[[ Records for the task open ]]

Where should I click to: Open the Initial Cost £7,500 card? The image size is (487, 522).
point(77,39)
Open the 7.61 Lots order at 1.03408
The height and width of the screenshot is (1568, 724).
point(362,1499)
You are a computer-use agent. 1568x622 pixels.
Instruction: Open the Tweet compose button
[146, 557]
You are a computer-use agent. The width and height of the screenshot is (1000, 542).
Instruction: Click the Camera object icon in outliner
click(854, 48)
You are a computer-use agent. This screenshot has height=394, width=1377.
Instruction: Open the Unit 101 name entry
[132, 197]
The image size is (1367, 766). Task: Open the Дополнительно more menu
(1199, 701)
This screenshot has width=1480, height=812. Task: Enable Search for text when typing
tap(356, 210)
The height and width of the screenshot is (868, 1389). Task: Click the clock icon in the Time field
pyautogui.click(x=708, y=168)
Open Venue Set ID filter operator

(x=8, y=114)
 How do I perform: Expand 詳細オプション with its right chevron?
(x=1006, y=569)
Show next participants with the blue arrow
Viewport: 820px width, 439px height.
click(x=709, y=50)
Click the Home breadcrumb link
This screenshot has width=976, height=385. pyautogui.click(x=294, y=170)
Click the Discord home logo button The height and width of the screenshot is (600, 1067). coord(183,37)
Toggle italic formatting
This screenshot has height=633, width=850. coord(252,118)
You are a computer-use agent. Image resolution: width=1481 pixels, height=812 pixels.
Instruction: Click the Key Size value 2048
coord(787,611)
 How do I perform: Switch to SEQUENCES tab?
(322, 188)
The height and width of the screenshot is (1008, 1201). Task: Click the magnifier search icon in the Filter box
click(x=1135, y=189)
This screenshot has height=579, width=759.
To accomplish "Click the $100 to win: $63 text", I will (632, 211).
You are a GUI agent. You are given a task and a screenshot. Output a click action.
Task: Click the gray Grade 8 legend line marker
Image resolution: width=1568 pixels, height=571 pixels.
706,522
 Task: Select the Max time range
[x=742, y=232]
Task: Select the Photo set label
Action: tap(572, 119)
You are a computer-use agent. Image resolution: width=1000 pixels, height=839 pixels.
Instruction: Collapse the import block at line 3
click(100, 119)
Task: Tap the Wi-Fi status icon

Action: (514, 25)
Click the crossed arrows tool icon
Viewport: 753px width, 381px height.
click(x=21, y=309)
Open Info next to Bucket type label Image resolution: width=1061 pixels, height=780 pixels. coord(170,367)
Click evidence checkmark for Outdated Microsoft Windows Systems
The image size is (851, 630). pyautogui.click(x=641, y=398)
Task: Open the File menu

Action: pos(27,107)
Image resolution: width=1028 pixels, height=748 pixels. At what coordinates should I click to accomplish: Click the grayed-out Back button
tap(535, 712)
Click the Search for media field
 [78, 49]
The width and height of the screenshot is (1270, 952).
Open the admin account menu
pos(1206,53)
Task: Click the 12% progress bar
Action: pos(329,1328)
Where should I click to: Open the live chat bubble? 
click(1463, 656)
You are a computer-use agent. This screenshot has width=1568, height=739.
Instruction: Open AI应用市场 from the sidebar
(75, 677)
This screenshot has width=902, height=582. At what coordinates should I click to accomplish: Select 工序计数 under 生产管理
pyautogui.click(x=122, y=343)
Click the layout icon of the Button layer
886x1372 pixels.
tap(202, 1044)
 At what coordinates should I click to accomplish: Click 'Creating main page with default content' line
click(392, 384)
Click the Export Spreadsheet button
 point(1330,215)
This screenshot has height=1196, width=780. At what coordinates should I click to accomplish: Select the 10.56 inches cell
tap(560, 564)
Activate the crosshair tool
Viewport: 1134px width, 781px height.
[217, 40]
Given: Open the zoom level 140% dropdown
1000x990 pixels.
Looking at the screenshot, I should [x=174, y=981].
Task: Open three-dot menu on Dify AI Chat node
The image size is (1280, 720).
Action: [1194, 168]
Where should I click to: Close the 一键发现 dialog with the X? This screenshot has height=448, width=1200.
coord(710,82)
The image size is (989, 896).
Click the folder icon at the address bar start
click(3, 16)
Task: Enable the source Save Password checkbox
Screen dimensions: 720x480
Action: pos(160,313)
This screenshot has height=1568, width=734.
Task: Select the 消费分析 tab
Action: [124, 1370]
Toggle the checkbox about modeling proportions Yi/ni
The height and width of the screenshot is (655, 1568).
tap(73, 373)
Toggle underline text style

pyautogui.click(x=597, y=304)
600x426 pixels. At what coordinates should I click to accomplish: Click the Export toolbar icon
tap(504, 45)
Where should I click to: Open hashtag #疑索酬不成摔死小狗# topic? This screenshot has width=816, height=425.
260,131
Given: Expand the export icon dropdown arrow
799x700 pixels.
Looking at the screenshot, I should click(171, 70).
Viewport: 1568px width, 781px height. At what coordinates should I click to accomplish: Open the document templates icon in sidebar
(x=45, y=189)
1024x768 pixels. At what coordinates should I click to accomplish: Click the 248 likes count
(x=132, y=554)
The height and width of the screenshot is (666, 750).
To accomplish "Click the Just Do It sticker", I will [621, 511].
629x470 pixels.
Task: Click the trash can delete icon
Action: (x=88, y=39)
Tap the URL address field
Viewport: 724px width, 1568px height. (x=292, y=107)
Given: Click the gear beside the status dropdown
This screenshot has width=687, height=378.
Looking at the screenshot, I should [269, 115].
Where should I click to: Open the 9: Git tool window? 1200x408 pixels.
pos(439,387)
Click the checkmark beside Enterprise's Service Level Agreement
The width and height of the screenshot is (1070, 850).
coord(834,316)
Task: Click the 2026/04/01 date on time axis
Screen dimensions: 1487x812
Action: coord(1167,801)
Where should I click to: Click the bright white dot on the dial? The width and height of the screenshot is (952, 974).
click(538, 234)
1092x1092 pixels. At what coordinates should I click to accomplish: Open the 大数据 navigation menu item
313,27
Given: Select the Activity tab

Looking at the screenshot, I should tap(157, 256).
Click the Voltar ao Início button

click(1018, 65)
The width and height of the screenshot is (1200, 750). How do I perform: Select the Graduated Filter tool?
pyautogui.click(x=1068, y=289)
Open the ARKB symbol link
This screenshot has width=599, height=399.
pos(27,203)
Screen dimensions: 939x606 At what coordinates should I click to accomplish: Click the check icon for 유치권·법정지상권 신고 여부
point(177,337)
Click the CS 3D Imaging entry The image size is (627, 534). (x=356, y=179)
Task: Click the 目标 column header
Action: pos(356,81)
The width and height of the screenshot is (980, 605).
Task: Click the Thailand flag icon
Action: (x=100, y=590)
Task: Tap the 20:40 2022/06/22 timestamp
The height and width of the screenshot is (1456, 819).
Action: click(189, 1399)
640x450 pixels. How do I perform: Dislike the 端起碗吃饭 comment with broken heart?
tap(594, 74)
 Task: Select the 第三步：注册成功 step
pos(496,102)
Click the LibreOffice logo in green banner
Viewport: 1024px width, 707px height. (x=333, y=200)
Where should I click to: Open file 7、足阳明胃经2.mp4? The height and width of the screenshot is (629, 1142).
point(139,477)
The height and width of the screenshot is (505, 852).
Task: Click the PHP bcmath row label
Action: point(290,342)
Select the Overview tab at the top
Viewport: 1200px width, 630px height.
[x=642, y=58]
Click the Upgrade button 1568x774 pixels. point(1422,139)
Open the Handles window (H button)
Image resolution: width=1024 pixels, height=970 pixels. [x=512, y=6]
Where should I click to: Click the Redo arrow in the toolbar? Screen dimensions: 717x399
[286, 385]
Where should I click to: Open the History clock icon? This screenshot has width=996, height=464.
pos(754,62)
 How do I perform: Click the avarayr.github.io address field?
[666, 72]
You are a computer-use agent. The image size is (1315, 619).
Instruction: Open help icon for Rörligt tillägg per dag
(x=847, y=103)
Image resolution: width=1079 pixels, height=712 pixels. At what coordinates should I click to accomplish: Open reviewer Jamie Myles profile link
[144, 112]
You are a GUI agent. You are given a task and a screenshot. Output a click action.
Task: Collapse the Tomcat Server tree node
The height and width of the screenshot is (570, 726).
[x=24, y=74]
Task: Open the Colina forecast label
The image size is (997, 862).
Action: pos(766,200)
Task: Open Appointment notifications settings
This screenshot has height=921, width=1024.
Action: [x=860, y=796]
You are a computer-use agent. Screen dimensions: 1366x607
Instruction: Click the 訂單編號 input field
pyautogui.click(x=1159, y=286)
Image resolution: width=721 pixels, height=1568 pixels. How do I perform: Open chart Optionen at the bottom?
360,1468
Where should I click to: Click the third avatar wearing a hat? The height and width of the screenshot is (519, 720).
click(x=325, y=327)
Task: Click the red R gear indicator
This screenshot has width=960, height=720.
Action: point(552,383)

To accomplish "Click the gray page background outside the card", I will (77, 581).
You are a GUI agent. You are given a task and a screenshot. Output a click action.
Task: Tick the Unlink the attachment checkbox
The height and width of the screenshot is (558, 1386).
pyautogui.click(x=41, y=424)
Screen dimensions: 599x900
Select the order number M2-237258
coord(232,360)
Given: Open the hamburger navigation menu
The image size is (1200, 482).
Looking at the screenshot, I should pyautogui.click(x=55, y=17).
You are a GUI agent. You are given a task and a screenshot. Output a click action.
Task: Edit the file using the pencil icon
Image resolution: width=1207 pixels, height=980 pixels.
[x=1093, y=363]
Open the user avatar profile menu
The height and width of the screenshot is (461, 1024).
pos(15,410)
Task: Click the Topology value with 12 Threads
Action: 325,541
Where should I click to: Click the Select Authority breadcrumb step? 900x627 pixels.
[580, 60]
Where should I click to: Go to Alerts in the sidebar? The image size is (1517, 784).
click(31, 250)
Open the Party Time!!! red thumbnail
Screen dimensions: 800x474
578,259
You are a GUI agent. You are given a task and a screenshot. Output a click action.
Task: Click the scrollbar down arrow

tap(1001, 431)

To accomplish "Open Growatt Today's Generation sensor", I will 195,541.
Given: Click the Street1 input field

[[ Records for the task closed ]]

■ **Brief**
If a line above holds the string "node", copy it out.

■ **Response below**
Task: Open three-dot menu on Dify AI Chat node
Task: Collapse the Tomcat Server tree node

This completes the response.